TASK BRIEF:
Only these lines are needed: the first line of the entries below through the line with "You are a computer-use agent. The", each returned exactly.

Saved entries
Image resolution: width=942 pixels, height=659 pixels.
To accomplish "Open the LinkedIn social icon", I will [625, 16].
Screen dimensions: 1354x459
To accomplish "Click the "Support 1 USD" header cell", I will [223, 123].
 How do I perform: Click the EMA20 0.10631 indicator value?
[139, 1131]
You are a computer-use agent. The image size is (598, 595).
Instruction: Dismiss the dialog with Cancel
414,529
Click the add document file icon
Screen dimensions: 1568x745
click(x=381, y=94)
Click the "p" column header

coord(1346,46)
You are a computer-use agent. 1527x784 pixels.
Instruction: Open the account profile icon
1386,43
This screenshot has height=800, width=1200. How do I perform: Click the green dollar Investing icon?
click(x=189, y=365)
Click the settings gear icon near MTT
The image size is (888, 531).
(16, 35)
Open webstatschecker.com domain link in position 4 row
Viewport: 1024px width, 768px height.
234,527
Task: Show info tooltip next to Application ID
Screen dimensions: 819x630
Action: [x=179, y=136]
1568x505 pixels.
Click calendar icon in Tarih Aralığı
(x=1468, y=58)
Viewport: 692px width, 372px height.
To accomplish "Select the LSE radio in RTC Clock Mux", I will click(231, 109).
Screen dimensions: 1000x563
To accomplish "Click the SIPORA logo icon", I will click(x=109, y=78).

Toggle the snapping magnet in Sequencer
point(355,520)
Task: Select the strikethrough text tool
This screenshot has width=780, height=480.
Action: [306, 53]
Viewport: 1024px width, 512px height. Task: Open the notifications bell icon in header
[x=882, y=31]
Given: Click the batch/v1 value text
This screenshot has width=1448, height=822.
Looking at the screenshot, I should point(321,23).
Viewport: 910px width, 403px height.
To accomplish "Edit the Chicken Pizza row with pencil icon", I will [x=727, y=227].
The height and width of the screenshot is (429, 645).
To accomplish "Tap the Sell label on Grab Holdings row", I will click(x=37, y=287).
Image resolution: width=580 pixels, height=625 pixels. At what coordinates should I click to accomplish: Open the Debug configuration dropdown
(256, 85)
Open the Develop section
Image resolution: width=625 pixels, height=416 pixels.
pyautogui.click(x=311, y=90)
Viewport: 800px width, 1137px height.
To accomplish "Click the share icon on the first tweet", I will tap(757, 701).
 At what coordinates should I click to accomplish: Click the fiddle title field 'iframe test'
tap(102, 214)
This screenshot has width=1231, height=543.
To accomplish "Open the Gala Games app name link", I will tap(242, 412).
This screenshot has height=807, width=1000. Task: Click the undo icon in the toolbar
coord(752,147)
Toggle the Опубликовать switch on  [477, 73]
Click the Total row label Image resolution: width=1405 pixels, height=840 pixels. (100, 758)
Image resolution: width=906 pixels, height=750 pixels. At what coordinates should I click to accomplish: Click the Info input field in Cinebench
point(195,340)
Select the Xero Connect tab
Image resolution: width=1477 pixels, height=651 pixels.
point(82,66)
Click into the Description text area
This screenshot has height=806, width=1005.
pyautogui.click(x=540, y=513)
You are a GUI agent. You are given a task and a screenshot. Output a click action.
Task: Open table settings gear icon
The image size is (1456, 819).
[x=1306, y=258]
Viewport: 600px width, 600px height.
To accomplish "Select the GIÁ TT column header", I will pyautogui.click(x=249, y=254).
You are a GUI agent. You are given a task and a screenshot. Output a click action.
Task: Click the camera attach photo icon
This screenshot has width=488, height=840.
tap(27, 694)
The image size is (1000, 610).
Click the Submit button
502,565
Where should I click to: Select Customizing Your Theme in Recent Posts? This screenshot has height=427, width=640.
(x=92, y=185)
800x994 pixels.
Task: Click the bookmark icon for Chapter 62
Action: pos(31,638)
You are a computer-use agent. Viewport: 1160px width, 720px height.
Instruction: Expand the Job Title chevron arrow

FINAL ANSWER:
Image resolution: width=942 pixels, height=659 pixels.
To accomplish "Open the LinkedIn social icon", I will [625, 16].
Screen dimensions: 1354x459
To accomplish "Click the "Support 1 USD" header cell", I will [223, 123].
 How do I perform: Click the EMA20 0.10631 indicator value?
[139, 1131]
You are a computer-use agent. The image size is (598, 595).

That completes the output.